----- Given text

Elden Ring GPU Wattage Optimization Guide
Elden Ring low GPU wattage and performance issues on PC can be fixed by adjusting settings for higher GPU usage, power draw, and smoother gameplay.
If you've been playing Elden Ring on PC and noticed your GPU barely pulling power, you're definitely not the only one. A lot of players with strong graphics cards end up seeing oddly low wattage, and in most cases, that has less to do with faulty hardware and more to do with how the game is built. Elden Ring was designed with console-style limits in mind, so the 60 FPS cap, fairly conservative defaults, and a surprisingly CPU-heavy engine all work together to keep your GPU from stretching its legs. Even with the latest 2026 patches, that basic behavior really hasn't changed much, which is why system tweaks and driver settings still matter if you want better GPU usage, higher wattage, and more consistent performance.
How to Increase GPU Wattage in Elden Ring Fast
Low GPU wattage in Elden Ring usually doesn't mean anything is wrong with the card itself. More often, it just means the GPU isn't being asked to do enough work. With the built-in 60 FPS cap active, even a mid-range GPU can finish frames early and sit around waiting, while high-end cards can end up cruising at just 40–60% utilization.
Before you start changing settings, it helps to figure out whether you're GPU-bound or CPU-bound. If your CPU is pinned near 100% and your GPU is sitting low, then the processor is the real bottleneck. Elden Ring leans hard on single-core CPU performance because of world logic, AI behavior, and asset streaming, so this happens more often than you'd expect. If the frame cap is the main issue, though, removing it will usually raise GPU load and wattage right away.

----------
----- Supplied entries

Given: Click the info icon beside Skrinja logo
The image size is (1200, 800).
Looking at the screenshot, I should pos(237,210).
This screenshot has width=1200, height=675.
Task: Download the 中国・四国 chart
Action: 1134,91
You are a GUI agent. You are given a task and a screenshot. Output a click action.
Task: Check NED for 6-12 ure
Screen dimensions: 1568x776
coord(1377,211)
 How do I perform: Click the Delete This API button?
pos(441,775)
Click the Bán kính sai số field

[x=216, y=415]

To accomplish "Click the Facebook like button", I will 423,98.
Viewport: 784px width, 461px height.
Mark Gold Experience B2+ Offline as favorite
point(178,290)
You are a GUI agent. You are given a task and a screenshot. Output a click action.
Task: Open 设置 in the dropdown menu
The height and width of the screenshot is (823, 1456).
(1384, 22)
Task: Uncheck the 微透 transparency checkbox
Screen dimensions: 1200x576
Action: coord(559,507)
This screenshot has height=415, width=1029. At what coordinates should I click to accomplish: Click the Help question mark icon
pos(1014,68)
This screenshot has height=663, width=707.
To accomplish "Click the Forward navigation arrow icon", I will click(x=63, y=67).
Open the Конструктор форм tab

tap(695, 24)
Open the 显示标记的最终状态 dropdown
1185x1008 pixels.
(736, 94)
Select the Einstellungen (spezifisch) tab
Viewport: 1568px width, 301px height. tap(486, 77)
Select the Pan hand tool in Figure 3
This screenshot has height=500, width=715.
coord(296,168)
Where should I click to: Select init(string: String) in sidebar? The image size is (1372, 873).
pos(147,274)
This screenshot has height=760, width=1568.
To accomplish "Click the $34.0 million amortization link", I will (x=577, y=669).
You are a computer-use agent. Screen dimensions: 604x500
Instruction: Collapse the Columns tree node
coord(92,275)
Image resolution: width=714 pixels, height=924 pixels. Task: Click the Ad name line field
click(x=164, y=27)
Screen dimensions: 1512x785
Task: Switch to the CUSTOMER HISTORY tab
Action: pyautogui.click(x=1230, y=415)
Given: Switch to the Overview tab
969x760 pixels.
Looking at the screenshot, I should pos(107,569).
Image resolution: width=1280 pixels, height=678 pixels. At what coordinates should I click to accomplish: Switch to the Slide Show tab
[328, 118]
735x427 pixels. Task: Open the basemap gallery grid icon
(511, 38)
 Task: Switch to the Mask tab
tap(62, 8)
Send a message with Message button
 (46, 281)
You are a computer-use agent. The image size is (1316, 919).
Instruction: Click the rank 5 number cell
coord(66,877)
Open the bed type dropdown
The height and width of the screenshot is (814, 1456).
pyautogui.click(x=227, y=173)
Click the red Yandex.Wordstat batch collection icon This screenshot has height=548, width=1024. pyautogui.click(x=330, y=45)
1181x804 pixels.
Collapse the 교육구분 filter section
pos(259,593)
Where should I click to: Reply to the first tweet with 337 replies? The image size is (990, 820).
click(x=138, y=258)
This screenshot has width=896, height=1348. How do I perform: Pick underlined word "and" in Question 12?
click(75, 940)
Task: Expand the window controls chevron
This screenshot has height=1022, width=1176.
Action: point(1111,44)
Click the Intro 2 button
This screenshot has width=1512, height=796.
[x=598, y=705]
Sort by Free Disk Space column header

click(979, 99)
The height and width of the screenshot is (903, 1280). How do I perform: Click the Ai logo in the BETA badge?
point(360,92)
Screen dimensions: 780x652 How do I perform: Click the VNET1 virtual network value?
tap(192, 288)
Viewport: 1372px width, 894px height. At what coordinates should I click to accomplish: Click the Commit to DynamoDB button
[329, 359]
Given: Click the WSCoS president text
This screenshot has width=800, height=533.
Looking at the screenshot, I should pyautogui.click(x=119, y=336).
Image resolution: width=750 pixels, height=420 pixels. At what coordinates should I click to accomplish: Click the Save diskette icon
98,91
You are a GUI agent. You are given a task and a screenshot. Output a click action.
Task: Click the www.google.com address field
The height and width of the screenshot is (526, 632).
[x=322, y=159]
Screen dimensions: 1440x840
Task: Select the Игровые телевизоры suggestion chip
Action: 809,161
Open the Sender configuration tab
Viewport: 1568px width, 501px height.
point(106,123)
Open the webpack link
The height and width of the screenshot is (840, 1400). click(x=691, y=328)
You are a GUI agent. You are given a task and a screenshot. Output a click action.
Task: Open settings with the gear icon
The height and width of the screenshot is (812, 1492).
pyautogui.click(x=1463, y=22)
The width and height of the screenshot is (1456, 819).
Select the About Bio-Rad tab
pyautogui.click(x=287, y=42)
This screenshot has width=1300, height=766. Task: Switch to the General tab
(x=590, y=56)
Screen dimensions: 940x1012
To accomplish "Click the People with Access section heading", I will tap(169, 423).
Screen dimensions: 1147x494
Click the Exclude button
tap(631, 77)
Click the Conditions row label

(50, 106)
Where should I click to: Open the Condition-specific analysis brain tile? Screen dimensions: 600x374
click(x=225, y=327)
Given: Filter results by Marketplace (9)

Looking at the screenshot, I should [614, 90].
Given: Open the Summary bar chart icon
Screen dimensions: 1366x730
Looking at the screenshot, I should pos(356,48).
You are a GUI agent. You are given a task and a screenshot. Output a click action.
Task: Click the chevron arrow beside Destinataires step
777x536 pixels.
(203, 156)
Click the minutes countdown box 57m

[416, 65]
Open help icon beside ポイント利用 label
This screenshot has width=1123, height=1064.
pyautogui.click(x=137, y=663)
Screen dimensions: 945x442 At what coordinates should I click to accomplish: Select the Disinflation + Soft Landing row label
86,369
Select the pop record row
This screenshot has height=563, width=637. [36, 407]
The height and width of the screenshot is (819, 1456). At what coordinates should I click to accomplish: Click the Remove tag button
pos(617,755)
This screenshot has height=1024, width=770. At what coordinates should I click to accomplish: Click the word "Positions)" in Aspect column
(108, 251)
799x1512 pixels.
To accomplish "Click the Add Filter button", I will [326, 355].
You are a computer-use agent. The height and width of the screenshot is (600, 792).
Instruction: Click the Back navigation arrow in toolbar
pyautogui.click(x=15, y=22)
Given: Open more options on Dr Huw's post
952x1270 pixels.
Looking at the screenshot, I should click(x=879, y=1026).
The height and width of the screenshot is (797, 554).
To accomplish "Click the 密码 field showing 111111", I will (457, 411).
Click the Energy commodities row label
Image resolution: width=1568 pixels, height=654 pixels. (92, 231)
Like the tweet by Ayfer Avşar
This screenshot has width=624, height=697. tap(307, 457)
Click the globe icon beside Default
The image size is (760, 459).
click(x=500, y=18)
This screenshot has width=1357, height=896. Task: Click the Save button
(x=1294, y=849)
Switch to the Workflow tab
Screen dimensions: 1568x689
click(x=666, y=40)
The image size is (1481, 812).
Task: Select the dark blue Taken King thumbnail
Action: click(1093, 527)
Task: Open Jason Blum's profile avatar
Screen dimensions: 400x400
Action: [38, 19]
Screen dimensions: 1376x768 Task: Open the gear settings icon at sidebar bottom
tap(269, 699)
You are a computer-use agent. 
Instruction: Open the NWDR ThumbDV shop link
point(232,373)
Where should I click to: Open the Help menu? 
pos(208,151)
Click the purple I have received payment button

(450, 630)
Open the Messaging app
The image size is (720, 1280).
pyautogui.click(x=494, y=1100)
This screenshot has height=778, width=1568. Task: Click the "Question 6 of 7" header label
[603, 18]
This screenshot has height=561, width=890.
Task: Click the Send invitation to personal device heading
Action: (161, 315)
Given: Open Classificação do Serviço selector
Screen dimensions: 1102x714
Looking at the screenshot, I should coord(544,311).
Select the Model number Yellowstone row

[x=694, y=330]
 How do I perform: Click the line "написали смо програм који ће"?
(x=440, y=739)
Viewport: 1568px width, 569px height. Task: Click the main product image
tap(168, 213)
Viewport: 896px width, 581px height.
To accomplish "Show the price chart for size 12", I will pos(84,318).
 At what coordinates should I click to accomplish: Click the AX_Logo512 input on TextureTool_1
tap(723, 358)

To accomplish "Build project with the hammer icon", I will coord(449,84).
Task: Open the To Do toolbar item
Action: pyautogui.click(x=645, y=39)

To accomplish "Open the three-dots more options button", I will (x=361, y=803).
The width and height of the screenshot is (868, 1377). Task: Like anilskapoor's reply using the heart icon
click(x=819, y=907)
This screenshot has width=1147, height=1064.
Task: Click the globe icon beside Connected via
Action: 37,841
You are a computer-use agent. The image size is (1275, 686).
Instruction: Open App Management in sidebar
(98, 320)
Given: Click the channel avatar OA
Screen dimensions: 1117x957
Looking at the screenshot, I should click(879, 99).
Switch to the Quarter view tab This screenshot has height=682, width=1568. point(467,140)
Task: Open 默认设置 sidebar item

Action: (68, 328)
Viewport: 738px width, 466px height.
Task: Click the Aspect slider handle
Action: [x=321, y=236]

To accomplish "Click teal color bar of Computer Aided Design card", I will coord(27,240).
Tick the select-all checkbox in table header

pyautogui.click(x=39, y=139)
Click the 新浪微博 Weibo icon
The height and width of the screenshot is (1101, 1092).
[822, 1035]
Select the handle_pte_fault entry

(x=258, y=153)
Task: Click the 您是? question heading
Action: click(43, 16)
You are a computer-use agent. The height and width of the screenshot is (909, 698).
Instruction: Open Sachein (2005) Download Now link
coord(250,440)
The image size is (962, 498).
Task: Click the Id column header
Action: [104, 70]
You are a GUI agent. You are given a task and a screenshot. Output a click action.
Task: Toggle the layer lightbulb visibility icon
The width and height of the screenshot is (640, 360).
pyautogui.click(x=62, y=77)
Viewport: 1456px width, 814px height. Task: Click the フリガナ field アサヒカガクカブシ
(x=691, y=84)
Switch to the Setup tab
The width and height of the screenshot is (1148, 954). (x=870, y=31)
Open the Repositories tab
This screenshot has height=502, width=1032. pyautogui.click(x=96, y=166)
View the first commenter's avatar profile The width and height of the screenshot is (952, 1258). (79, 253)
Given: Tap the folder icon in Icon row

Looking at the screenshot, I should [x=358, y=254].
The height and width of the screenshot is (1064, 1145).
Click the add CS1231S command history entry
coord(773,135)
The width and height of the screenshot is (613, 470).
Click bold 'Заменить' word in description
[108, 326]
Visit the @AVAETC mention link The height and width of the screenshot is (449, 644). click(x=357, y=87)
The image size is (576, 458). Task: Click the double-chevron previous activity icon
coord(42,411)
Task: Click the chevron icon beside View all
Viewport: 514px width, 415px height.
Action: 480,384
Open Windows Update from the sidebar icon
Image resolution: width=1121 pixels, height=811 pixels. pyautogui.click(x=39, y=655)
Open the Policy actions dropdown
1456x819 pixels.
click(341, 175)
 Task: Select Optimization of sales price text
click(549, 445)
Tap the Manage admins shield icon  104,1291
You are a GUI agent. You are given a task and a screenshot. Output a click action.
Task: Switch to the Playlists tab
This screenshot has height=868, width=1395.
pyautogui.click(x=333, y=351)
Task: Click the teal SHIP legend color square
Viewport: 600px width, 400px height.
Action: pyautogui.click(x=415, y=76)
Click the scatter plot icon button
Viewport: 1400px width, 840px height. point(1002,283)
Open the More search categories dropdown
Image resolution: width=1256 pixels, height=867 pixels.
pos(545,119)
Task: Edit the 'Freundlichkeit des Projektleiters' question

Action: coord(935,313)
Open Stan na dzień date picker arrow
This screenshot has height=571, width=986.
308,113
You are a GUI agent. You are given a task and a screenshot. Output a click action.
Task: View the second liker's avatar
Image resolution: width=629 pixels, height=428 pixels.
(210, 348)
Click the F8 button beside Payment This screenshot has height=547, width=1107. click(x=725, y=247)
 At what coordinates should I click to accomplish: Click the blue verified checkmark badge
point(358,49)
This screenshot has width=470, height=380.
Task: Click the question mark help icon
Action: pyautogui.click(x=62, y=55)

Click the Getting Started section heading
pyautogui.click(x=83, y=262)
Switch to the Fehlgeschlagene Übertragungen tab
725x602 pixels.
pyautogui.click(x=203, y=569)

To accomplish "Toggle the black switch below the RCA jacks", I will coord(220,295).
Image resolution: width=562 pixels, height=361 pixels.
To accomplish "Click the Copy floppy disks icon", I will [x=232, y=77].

----------

▸ Written tasks
• A. Translate this sentence from the Elden Ring GPU guide into Spanish: "Low GPU wattage in Elden Ring usually doesn't mean anything is wrong with the card itself."
• B. Please set down the Elden Ring GPU guide from "How to Increase" to "just 40–60% utilization.", word for word.

▸ Outputs for the tasks
• A. Un bajo consumo de vatios de la GPU en Elden Ring normalmente no significa que haya algún problema con la propia tarjeta.

• B.
How to Increase GPU Wattage in Elden Ring Fast
Low GPU wattage in Elden Ring usually doesn't mean anything is wrong with the card itself. More often, it just means the GPU isn't being asked to do enough work. With the built-in 60 FPS cap active, even a mid-range GPU can finish frames early and sit around waiting, while high-end cards can end up cruising at just 40–60% utilization.